#### Task description
Reproduce the material starting at the line containing "Given: Show the Легенда from the toolbar" and ending at the line containing "Looking at the screenshot, I should [x=25, y=540].", changing "footer" to "sidebar" and leaving all else unaltered.

#### Recorded data
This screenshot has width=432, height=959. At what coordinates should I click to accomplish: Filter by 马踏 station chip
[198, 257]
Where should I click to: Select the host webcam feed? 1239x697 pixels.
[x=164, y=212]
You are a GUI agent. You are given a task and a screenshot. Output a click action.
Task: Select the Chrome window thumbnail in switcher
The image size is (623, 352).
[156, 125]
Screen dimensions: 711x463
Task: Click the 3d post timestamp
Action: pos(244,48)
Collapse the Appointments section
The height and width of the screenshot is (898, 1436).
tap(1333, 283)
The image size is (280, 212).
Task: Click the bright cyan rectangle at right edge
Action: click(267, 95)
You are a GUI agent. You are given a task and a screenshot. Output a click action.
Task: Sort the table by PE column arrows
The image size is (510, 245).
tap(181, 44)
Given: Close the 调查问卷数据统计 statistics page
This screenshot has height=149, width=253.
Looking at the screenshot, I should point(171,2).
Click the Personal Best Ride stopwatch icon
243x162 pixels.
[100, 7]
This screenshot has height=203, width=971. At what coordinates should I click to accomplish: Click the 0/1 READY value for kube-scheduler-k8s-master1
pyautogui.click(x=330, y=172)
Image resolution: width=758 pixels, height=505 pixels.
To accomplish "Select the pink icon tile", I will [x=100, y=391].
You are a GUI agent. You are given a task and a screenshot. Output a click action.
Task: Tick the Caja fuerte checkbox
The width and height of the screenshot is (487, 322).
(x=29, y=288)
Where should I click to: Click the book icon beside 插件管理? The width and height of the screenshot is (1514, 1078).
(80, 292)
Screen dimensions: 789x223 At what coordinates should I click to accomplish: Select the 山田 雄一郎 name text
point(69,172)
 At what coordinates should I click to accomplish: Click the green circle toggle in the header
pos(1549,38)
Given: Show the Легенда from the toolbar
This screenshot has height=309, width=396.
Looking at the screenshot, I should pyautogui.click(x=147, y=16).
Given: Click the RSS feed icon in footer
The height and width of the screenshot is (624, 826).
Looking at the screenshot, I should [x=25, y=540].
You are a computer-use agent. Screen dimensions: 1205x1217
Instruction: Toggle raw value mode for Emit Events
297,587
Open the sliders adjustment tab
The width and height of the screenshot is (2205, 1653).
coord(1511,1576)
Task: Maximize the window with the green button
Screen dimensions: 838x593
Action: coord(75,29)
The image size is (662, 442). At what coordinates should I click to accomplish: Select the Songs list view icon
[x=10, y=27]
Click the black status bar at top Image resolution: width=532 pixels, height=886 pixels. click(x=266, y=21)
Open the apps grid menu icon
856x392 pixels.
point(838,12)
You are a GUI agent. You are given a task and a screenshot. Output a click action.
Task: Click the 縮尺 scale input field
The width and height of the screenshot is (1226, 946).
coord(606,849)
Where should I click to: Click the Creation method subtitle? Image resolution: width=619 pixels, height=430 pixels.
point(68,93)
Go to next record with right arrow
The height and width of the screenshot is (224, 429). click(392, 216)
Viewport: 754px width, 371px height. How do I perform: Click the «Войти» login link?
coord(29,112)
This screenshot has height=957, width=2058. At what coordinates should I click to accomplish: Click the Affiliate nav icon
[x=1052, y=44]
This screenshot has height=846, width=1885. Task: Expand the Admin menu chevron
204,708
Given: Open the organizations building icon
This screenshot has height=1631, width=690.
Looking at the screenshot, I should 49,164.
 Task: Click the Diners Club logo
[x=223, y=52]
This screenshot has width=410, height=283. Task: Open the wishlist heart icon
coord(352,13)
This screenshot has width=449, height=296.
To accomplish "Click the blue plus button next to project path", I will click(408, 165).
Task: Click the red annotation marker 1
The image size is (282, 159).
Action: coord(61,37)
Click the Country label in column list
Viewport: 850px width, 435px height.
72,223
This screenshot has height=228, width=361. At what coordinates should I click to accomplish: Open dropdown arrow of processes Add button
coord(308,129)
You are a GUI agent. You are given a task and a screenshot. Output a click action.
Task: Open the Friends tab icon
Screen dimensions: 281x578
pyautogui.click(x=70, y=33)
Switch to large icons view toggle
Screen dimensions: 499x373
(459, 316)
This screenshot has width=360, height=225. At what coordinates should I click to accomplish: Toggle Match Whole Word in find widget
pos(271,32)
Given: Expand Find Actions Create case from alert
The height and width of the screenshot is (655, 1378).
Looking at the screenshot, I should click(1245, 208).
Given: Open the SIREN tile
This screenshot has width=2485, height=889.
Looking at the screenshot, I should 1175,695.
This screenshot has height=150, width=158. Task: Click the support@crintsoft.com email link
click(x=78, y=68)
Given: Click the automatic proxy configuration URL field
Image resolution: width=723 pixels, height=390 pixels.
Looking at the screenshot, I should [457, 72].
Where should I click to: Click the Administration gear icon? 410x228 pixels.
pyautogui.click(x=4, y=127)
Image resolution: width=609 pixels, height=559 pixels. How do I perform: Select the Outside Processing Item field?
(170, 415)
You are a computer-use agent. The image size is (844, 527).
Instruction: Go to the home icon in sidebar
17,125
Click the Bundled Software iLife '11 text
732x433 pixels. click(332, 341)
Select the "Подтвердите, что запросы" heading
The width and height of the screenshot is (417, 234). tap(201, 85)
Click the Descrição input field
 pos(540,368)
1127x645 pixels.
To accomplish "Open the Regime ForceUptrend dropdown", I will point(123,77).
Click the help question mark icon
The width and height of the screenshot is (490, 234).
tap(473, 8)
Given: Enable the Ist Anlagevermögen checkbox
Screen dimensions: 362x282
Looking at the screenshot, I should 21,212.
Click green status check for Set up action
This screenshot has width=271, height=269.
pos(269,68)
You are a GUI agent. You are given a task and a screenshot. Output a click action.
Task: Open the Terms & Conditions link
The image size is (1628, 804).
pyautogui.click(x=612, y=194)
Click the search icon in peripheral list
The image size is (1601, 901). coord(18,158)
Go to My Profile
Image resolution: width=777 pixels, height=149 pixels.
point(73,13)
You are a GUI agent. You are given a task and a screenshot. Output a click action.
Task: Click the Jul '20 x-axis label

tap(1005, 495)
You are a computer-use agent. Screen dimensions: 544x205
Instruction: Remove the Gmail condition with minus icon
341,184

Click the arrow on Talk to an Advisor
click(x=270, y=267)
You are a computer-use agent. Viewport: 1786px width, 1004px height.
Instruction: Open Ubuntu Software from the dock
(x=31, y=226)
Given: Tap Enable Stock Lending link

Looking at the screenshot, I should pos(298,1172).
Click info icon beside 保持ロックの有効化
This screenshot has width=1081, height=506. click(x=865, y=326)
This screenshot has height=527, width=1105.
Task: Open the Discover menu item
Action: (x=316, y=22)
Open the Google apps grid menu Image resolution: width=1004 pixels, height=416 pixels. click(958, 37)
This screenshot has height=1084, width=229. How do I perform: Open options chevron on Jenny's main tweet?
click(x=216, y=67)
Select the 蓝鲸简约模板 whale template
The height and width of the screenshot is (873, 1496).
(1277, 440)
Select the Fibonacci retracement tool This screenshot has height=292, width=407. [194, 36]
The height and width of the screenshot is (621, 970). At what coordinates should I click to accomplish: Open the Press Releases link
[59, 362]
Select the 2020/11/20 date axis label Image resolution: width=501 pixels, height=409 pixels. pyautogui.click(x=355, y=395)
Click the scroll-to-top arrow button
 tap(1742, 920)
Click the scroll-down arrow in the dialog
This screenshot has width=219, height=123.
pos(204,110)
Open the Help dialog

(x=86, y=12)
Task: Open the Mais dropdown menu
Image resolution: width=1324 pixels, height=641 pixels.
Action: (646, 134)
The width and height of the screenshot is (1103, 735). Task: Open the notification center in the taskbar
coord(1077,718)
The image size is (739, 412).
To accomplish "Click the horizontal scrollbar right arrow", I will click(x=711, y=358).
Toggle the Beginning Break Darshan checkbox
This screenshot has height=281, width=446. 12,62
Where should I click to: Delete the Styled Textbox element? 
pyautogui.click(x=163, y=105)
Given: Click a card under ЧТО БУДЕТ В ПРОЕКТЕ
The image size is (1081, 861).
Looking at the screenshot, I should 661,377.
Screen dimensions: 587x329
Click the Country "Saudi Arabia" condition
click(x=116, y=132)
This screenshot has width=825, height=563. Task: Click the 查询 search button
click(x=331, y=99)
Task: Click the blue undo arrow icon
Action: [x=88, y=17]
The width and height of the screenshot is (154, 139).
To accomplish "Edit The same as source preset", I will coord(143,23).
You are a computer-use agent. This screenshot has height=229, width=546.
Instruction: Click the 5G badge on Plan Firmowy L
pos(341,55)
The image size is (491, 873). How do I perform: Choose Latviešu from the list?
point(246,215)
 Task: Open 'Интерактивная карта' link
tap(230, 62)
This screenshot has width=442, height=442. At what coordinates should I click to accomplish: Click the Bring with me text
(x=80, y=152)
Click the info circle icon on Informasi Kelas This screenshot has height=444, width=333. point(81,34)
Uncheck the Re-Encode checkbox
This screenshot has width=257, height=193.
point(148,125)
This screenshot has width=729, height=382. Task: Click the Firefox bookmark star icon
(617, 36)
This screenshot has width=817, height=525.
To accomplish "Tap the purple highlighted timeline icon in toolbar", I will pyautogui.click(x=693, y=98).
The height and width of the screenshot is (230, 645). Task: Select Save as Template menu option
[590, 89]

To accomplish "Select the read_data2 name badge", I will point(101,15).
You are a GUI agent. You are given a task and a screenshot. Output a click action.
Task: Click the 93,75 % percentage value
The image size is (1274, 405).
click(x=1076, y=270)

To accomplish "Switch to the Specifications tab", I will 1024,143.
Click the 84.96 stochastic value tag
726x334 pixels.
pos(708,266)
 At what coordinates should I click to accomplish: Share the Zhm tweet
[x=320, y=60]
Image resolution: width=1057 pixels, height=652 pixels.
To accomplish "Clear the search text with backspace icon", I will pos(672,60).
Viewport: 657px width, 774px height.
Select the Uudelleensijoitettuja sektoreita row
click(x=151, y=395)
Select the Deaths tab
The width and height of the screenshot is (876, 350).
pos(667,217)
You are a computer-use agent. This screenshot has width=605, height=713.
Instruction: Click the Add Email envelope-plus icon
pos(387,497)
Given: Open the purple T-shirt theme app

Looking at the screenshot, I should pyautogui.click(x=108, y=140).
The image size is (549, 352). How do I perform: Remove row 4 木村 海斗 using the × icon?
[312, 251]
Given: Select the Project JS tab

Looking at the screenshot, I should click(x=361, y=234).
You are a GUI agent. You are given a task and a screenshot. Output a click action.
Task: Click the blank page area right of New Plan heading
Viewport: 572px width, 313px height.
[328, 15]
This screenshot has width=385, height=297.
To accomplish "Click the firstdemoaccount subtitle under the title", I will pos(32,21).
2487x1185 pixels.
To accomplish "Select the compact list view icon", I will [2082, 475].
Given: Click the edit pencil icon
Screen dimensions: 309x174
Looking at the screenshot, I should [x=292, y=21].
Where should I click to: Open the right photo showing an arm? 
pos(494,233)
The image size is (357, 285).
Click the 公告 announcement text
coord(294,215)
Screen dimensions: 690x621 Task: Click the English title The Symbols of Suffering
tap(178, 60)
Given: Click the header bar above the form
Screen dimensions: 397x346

#### The solution
Given: Show the Легенда from the toolbar
This screenshot has height=309, width=396.
Looking at the screenshot, I should pyautogui.click(x=147, y=16).
Given: Click the RSS feed icon in sidebar
The height and width of the screenshot is (624, 826).
Looking at the screenshot, I should [x=25, y=540].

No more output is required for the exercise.